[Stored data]
::::::

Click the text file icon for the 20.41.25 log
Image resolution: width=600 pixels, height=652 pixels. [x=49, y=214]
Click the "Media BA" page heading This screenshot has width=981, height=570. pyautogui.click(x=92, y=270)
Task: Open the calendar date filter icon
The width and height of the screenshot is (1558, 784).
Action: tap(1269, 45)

::::::

Task objective: Every record above must be printed again exactly as it stands.

Answer to this task:
Click the text file icon for the 20.41.25 log
Image resolution: width=600 pixels, height=652 pixels. [x=49, y=214]
Click the "Media BA" page heading This screenshot has width=981, height=570. pyautogui.click(x=92, y=270)
Task: Open the calendar date filter icon
The width and height of the screenshot is (1558, 784).
Action: tap(1269, 45)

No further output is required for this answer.